Les chiffres rapportés comptent pour quiconque déploie des modèles à poids ouverts. HARC réduit le taux de succès moyen des attaques d’environ 4,67× sur Llama-3.1-8B et 4,75× sur Qwen-2.5-7B par rapport au modèle de base, tout en diminuant le sur-refus sous le niveau du modèle de base et en préservant son utilité. L’article rapporte le meilleur compromis robustesse–capacité–utilisabilité parmi six méthodes de référence couvrant les principales approches de sûreté, à l’entraînement comme à l’inférence, évaluées sur quatre attaques de jailbreak, deux bancs d’essai de sur-refus et cinq bancs d’essai de capacité. La structure à quatre directions et les directions elles-mêmes se sont transférées à travers cinq familles de modèles et deux échelles de paramètres sans réglage propre à l’architecture, ce qui suggère une propriété des modèles alignés en général plutôt qu’une singularité d’une version.
Défenses
- Surveiller les signaux de sûreté au moment de la génération, pas seulement au prompt. La leçon centrale est que la reconnaissance de contenu nuisible persiste pendant le décodage même quand le filtrage côté prompt échoue. Les garde-fous de sortie et les classifieurs en flux rattrapent des cas que les filtres d’entrée ne peuvent structurellement pas voir.

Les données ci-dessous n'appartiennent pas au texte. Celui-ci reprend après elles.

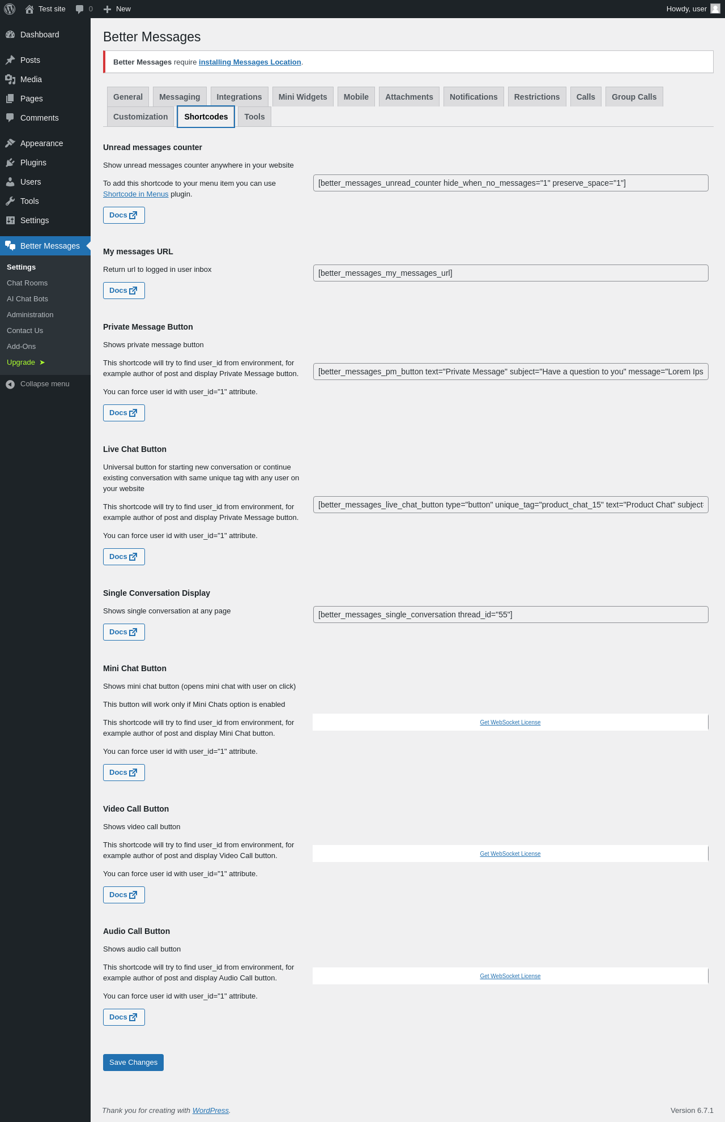Click the WordPress logo icon
The image size is (725, 1122).
tap(10, 9)
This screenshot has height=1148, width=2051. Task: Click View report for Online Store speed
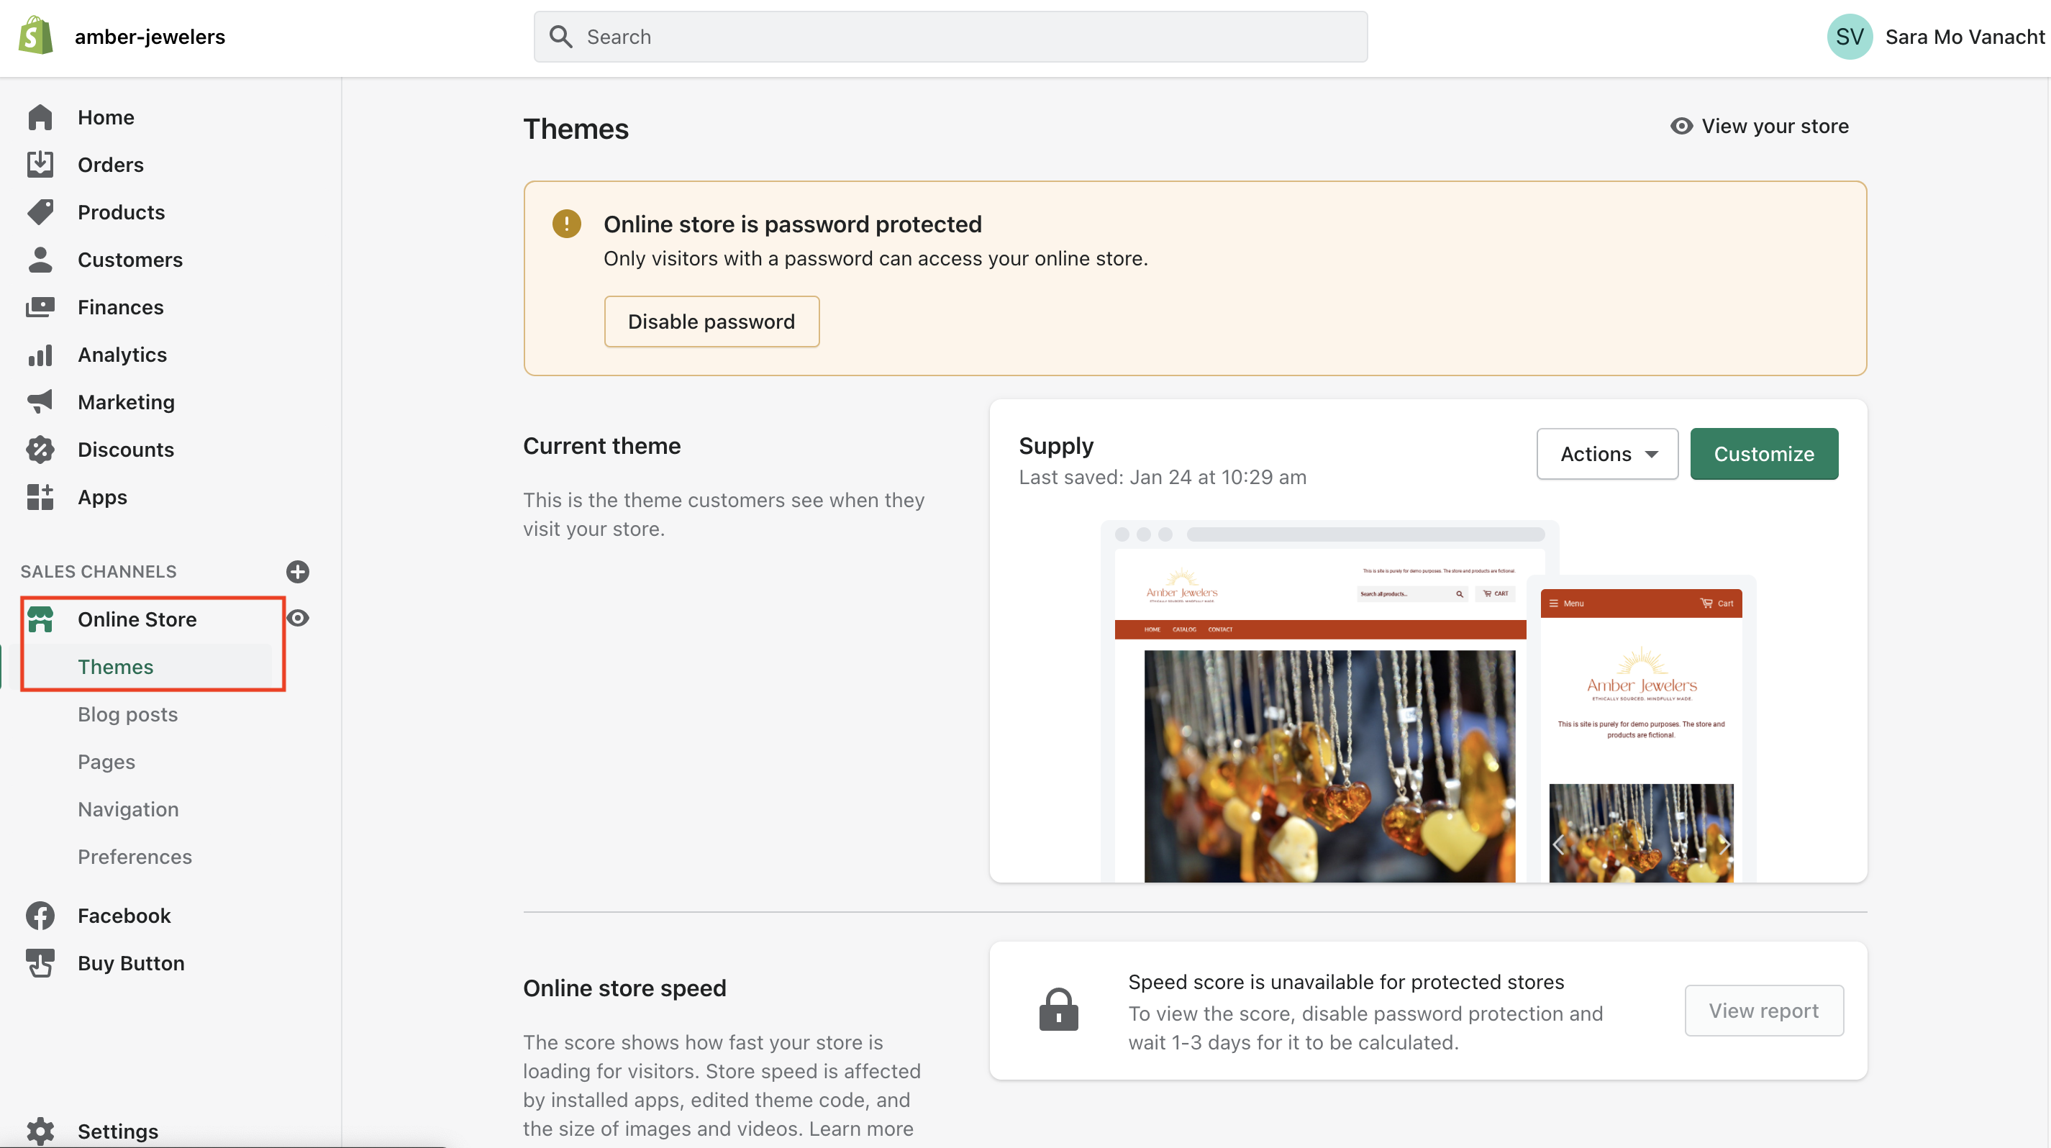point(1763,1010)
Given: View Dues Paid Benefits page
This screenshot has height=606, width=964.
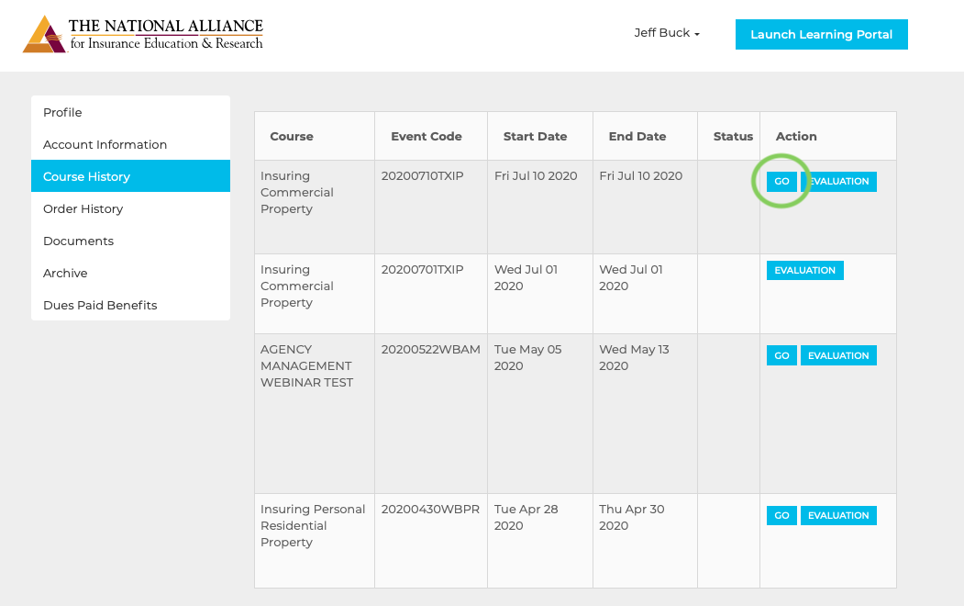Looking at the screenshot, I should click(100, 305).
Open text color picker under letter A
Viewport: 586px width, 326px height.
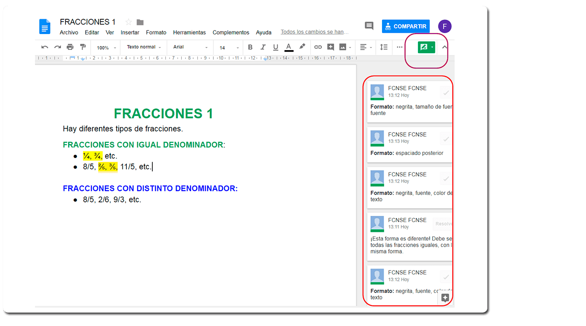coord(289,47)
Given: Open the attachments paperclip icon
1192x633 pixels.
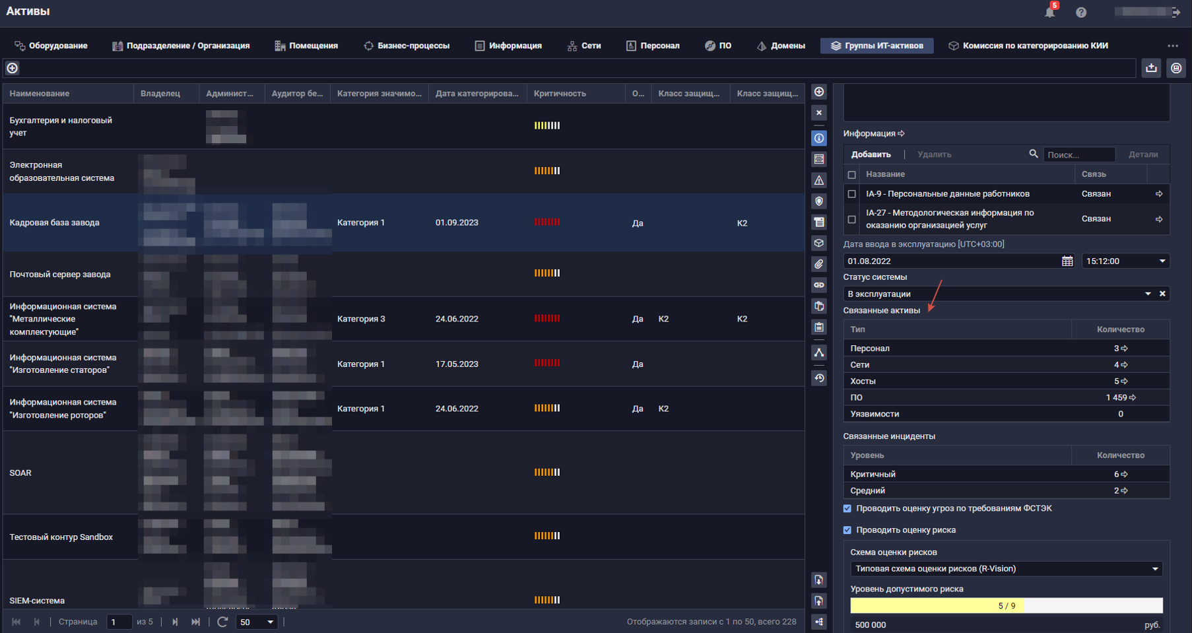Looking at the screenshot, I should (x=819, y=264).
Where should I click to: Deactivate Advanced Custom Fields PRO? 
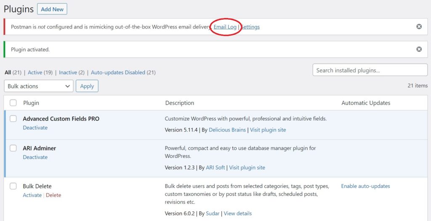pyautogui.click(x=35, y=128)
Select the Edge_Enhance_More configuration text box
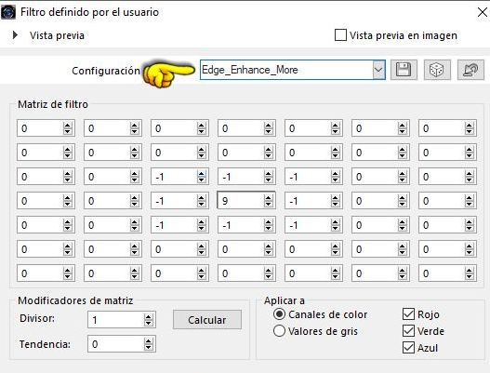The width and height of the screenshot is (490, 373). (x=286, y=70)
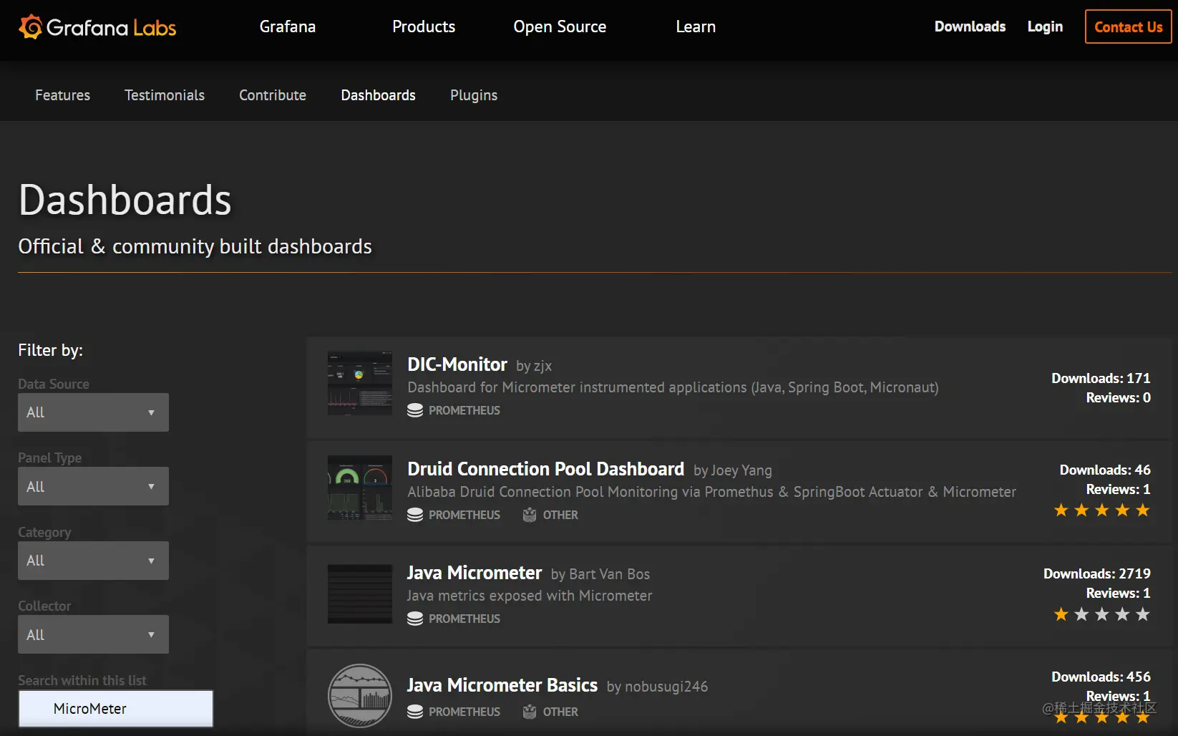The height and width of the screenshot is (736, 1178).
Task: Click Prometheus icon under Java Micrometer Basics
Action: click(415, 712)
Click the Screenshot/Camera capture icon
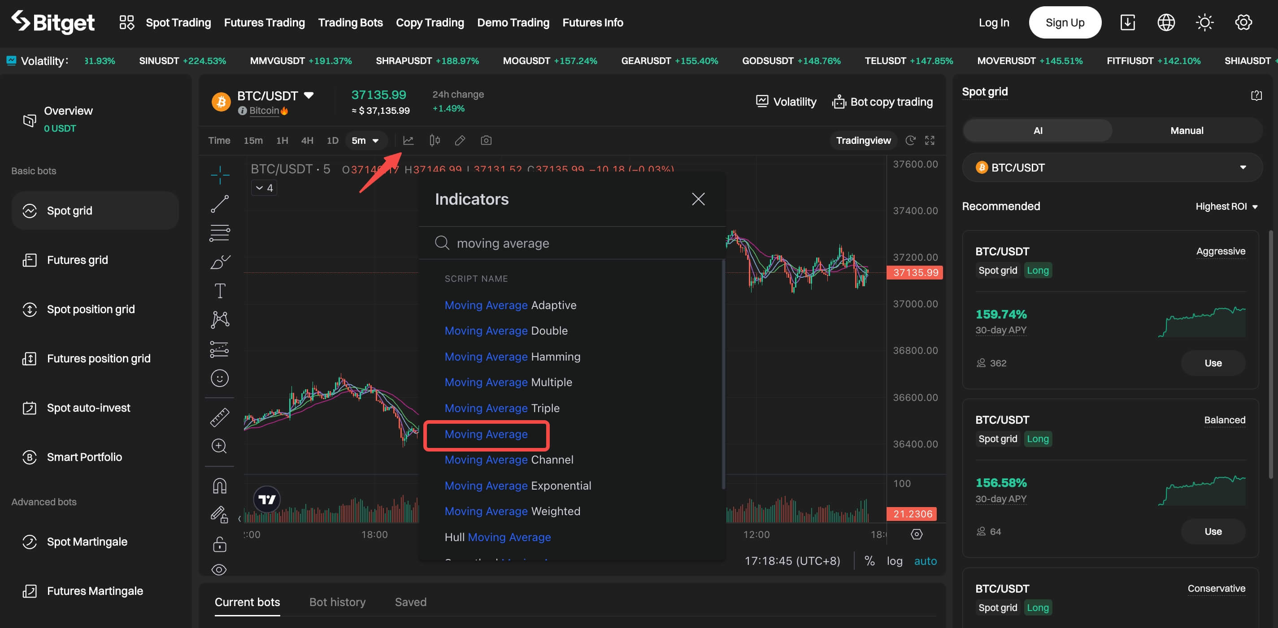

- Privilégier des interventions confinées au sous-espace de sûreté. Un fine-tuning de sûreté large tend à sacrifier la capacité et à gonfler les refus. Les techniques restreintes aux directions nocivité–refus visent à préserver la performance générale — une posture plus soutenable que le durcissement brutal du refus.
- Mesurer le sur-refus en même temps que la robustesse. Une défense qui augmente les refus sur des requêtes bénignes n’est pas gratuite. Évaluez tout durcissement au regard de bancs d’essai d’utilisabilité, pas seulement du taux de succès des attaques.
- Traiter les affirmations de robustesse comme spécifiques à une version et à un modèle. Les directions se transfèrent ici entre familles, mais le comportement de jailbreak évolue avec le fine-tuning et les versions. Retestez après toute mise à jour de modèle ou de sûreté, et datez chaque observation.
- Superposer les défenses plutôt que dépendre d’un seul mécanisme. Le couplage au niveau des représentations est un contrôle. Gardez-le aux côtés du filtrage d’entrée, de l’autorisation au niveau des outils et des actions, et d’une revue hors bande des actions conséquentes, car aucune défense de l’espace prompt ne s’est révélée complète.
Statut
| Élément | Référence | Date | Notes |
|---|---|---|---|
| Préprint HARC publié | Chua & Wu (Tsinghua / Microsoft) | 2026-07-01 | arXiv:2607.00572v1, cs.AI |
| Code diffusé | GitHub Microsoft | 2026-07 | Implémentation de référence |
| Modèles étudiés | Llama-3.1-8B / 70B, Qwen-2.5-7B / 72B | — | Structure répliquée sur cinq familles |
| Robustesse rapportée | ASR moyen ↓ ~4,67× (Llama-3.1-8B), ~4,75× (Qwen-2.5-7B) | — | Sur-refus sous la base ; utilité préservée |
À retenir pour les équipes défensives : les jailbreaks ne sont pas « résolus » — l’étude évalue des attaques boîte noire dans l’espace prompt et ne prétend pas couvrir le fine-tuning adverse ou l’édition de poids. Mais la conscience qu’a le modèle, en cours de génération, du danger qu’il émet est un signal défensif sous-exploité, et coupler la reconnaissance au refus aux deux extrémités de la séquence est une manière concrète et préservatrice de capacité de l’utiliser.